If the SystemCpuLoad value is repeatedly close to 1 (for example, over 0.9), this means that the overall system CPU usage is consistently high.

High flow error rate

The net.corda:name=StartedPerMinute,type=Flows and net.corda:name=ErrorPerMinute,type=Flows metrics data is collected using meters. A meter measures the rate of events over time - for example, “flows per second”. In addition to the average rate, meters also track 1-minute, 5-minute, and 15-minute moving averages. The value of the oneMinuteRate property for each of these metrics indicates, respectively, the rates of flows started and flows failed with an error during the past minute.

It is an indication of a high flow error rate if the “flows failed with an error” rate for the past minute reaches a significant percentage of the “flows started” - for example, over 10%.

Network parameter update proposed and not accepted

If the value of the net.corda:name=UpdateProposed,type=NetworkParameter boolean type of metric is true, this can indicate that a network parameter update was proposed but it has not yet been accepted.

Processing messages takes too long

The net.corda:type=P2P,name=ReceiveDuration metric is a histogram that measures the latency between the node receiving a P2P message and delivering it to the state machine. The properties of this metric can be combined to detect a delay in message processing.

For example, if you assume that a sufficient number of messages have been received during the past minute (at least three per second) in order to make a decision, you can flag up an error if 25% of the messages took significantly longer (at least 50%) than the average message process duration. The example below shows how scenario would look like using the properties of the metric:

oneMinuteRate >3.0, 75thPercentile() > mean * 1.5

Committing transactions takes too long

The net.corda:name=Actions.CommitTransaction,type=Flows metric is a histogram that indicates the time taken to execute the CommitTransaction action. You can combine the properties of this metric to detect if the execution of this action takes an unexpectedly long time.

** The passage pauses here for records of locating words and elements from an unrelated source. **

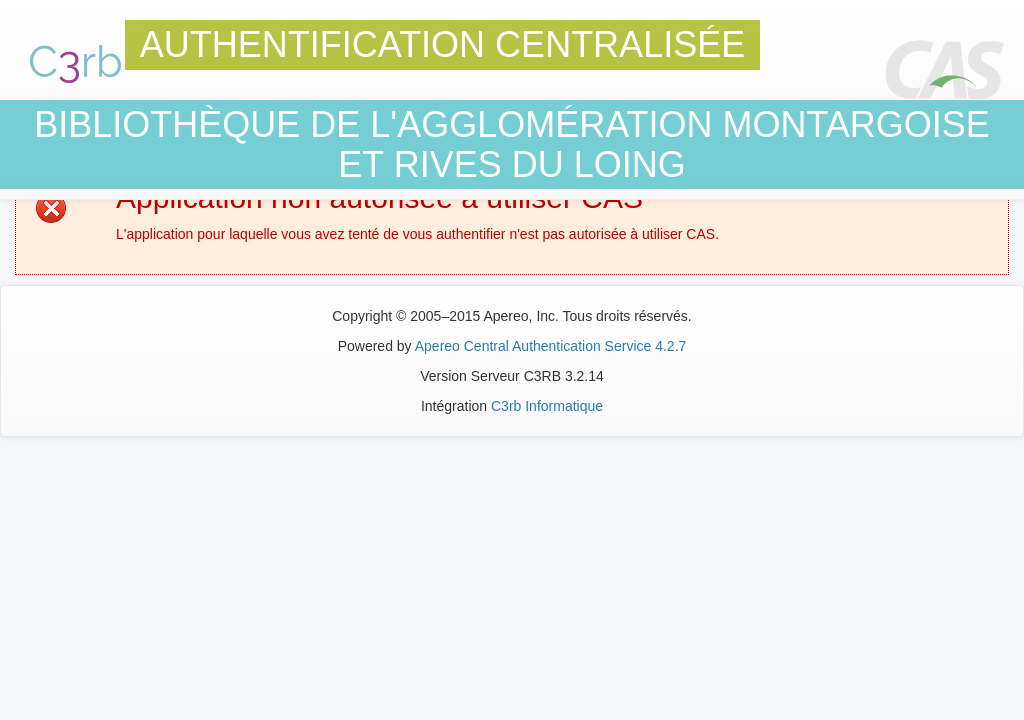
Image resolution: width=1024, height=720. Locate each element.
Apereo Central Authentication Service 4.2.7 (551, 346)
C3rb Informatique (547, 406)
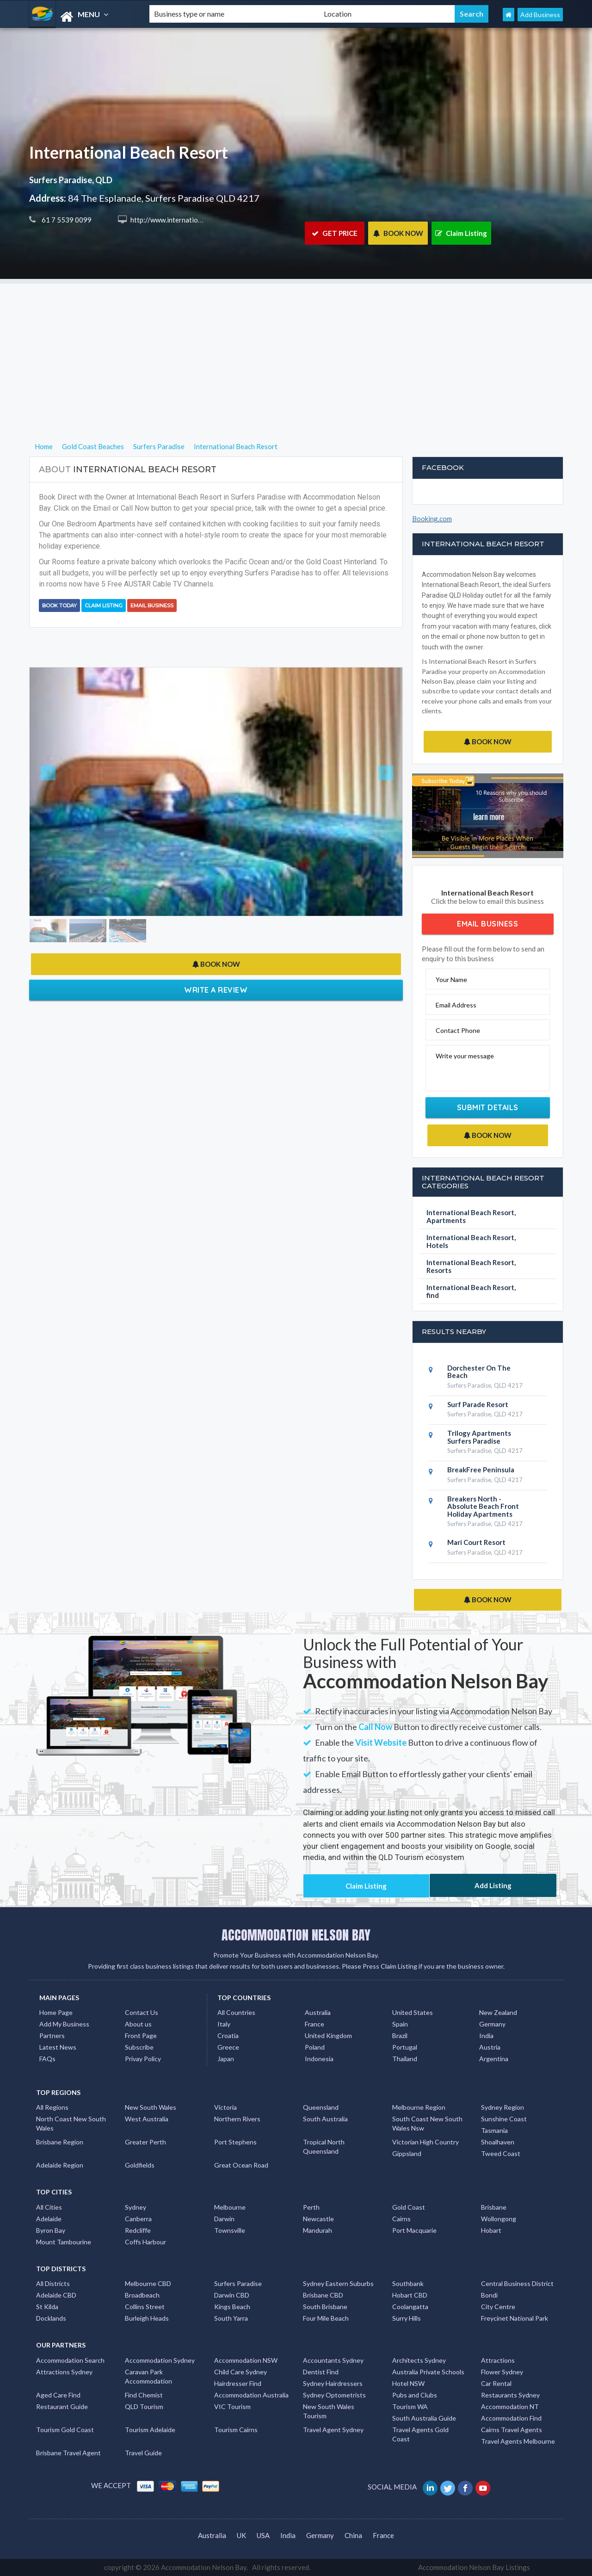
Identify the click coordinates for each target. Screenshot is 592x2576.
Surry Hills (406, 2318)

For example, if you assume that a sufficient number of actions have been executed during the past minute (at least three per second) in order to make a decision, you can flag up an error if 25% of the actions took significantly longer (at least 50%) to execute than the average duration of the CommitTransaction action. The example below shows how scenario would look like using the properties of the metric:

oneMinuteRate >3.0, 75thPercentile() > mean * 1.5

Signing transactions takes too long

The net.corda:name=SignDuration,type=Transaction metric is a histogram that indicates the duration of signing a transaction.

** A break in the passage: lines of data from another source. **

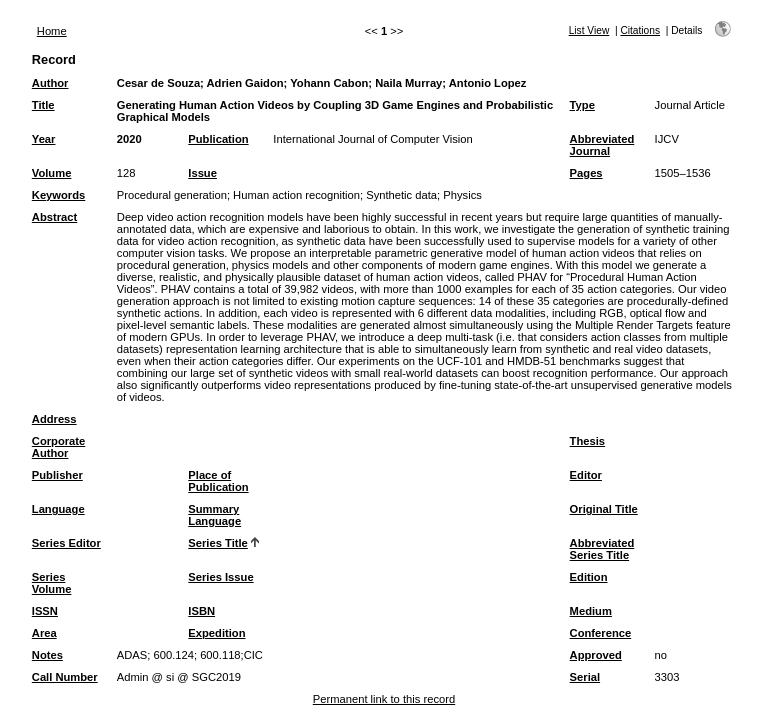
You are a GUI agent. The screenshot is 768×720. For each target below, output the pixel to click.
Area (44, 633)
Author (50, 83)
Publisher (57, 475)
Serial (585, 677)
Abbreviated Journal (602, 145)
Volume (52, 173)
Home (52, 31)
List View (589, 30)
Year (44, 139)
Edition (589, 577)
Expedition (216, 633)
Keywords (58, 195)
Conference (601, 633)
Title (43, 105)
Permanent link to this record (384, 699)
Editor (586, 475)
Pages (586, 173)
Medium (591, 611)
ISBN (201, 611)
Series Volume (52, 583)
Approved (596, 655)
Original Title (604, 509)
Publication (218, 139)
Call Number (65, 677)
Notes (47, 655)
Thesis (587, 441)
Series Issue (220, 577)
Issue (202, 173)
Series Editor (66, 543)
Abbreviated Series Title (602, 549)
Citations (640, 30)
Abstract (54, 217)
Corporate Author (58, 447)
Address (54, 419)
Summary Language (214, 515)
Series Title (218, 543)
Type (582, 105)
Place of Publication (218, 481)
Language (58, 509)
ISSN (45, 611)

You can combine the properties of this metric to detect if signing a transaction takes an unexpectedly long time.

For example, if you assume that a sufficient number of transactions have been signed during the past minute (at least three per second)in order to make a decision, you can flag up an error if 25% of the transactions took significantly longer (at least 50%) to sign than the average time it takes to sign a transaction. The example below shows how scenario would look like using the properties of the metric:

oneMinuteRate >3.0, 75thPercentile() > mean * 1.5

Signing events

The total number of signing events on the node can be found by looking at the totalCounts metric.